Dış ticaret rakamları cari işlemler açığının yılın ilk üç ayında 20 milyar doları geçebileceğini, son on iki aylık cari işlemler açığının ise 60 milyar dolara yaklaşacağını gösteriyor. 2009 yılının tümündeki cari işlemler açığının 14.3 milyar dolar olduğu düşünülürse, bu yılın ilk üç ayındaki performansın ekonominin yanmakta olduğuna işaret ettiği daha iyi anlaşılabilir.
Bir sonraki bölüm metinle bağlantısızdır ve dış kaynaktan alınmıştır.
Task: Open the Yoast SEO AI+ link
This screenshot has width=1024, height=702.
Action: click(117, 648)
Bankalara "kredi artışını sınırlandırın" yönünde talimat vererek ekonomideki yanmayı söndüremeyiz. Ekonomik birimler kredi talep ettiği sürece bankalar kredi vermeye devam edeceklerdir. Ekonomide kredi artışını sınırlandırmak bankalara "kredi artışını sınırlayın" yolundaki talimatlarla değil, kredi talebini kontrol edecek politikalarla olabilir. Merkez Bankası'na yalnızca munzam karşılıkları kullanma şartıyla ihale edilen bu görev belli ki arzulanan sonucu doğurmuyor.
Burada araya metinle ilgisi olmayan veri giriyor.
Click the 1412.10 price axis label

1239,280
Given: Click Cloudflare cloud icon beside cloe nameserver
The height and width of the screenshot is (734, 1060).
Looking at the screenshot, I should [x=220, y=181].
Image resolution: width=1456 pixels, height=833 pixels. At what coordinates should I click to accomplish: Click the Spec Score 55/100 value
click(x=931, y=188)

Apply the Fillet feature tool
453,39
İÇ TALEP BÜYÜMESİ DURDURULMALI
Ekonomide talep artışının kontrolü arzın kontrolü yoluyla olmaz. Arzın kontrolü yoluyla talebi yönlendirmeye çalışmak kullanılan ekonomi politikası araçlarının çalışmadığı yönünde çok yanlış bir algılamaya yol açar. Şimdi, Merkez Bankası'nın uygulamaya çalıştığı para politikası bu hale düştü. Para politikasının itibarı zedeleniyor, para politikasının gücü konusundaki ekonomik birimlerin algısı çok kötü yönlendiriliyor.
Politikanın çalıştığı konusunda komik kaçan açıklamalar yapılıyor. Kredi artışındaki artışın artış hızının yavaşladığı gibi, bir fonksiyonun ikinci ya da üçüncü türevlerinin eksiye döndüğü söyleniyor. Herhangi bir fonksiyonun n'inci türevinin eksi çıktığını görmek politikanın çalıştığı anlamına gelmiyor.
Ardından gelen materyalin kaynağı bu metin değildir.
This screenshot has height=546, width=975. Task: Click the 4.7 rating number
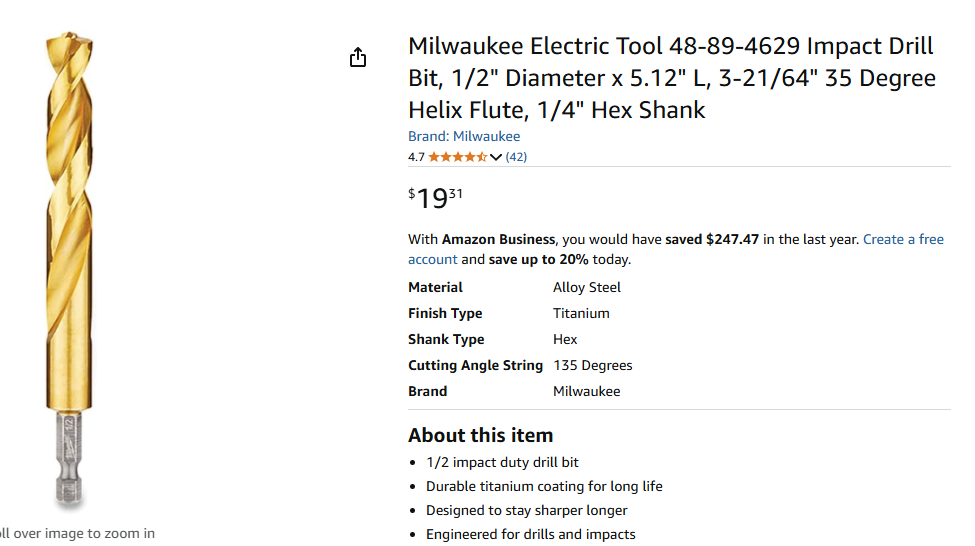pyautogui.click(x=416, y=157)
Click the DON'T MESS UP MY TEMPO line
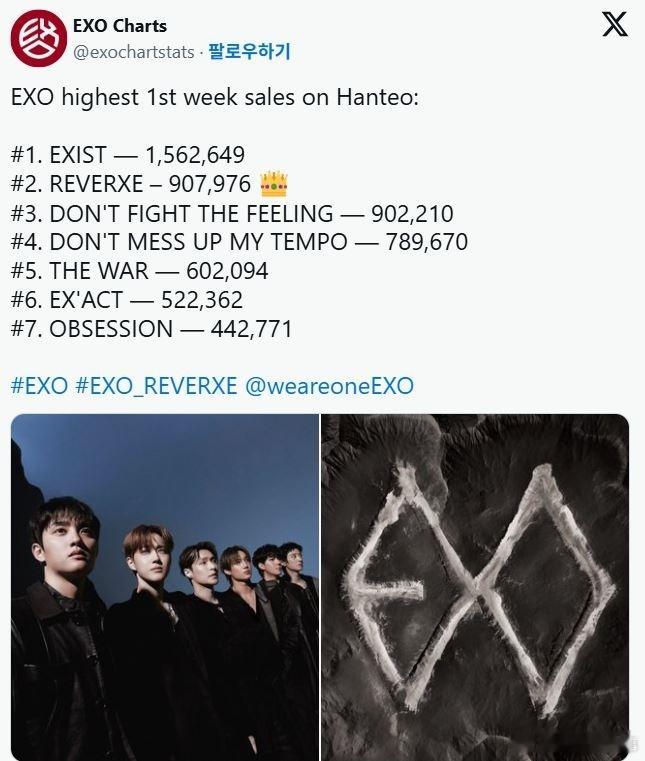 (x=239, y=242)
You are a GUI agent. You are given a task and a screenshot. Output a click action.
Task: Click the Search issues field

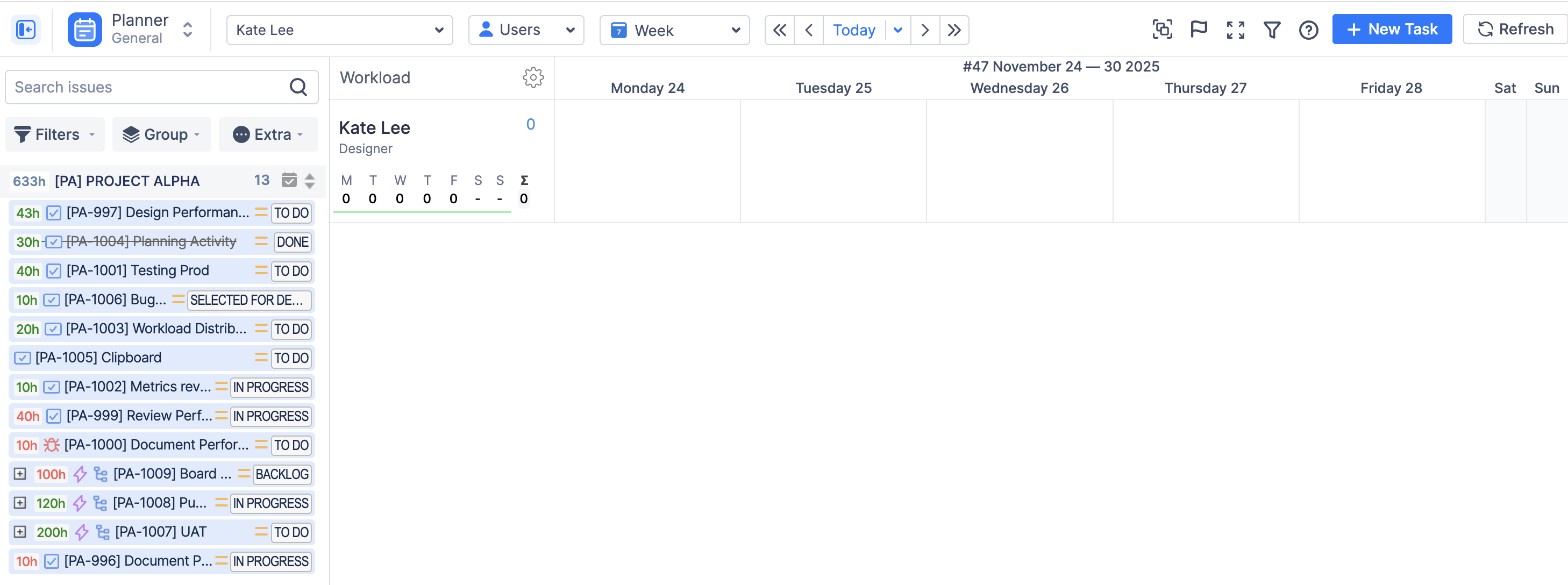[x=146, y=87]
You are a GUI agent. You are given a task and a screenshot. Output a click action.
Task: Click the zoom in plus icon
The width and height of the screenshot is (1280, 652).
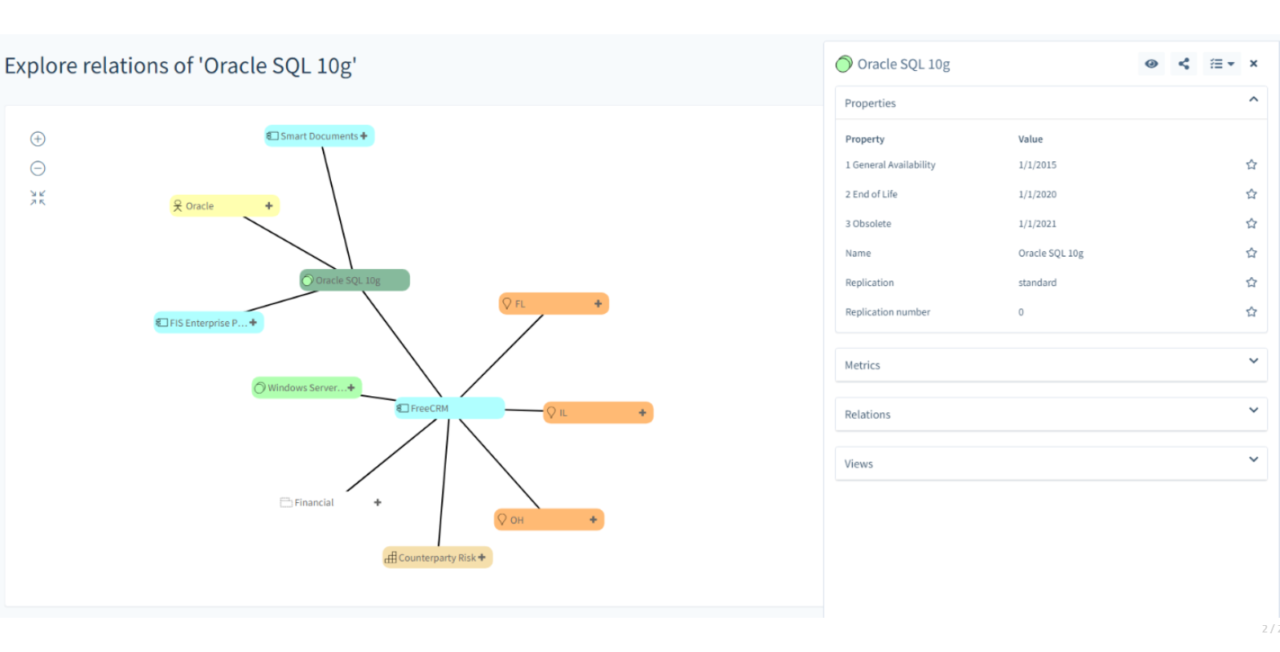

Yatırım ortamı çok iyi görünüyor. Mart ayında yatırım malları ithalatı, geçen yılın aynı ayına göre, yüzde 51 arttı. Yılın ilk üç ayında yatırım malları ithalatındaki artış hızlandı. Ara mallar ithalatı da benzer bir seyir gösteriyor. Demek ki, yatırım üretime dönüşebiliyor, üretilen satılabiliyor. Bu zincirdeki devinimin yavaşlatılması gerekiyor.
Ekonomik gidişatın sürdürülebilir olduğunu iddia edemeyiz. Sürdürülemediği noktada çakılma riski giderek artıyor. Giderek yumuşak iniş olasılığı azalıyor. Doğru ve etkili politika araçlarıyla iç talep büyümesi durdurulmalı. Artık, gelinen noktada iç talep büyümesini yavaşlatmak da sorunu çözmez. Bunu ya biz yapacağız ya da bize borç verenler bizim için bunu yapacaklar. İnce ayar aşamasını geçtik, kafamıza tokmak yemeden kurtulamayacağız gibi görünüyor.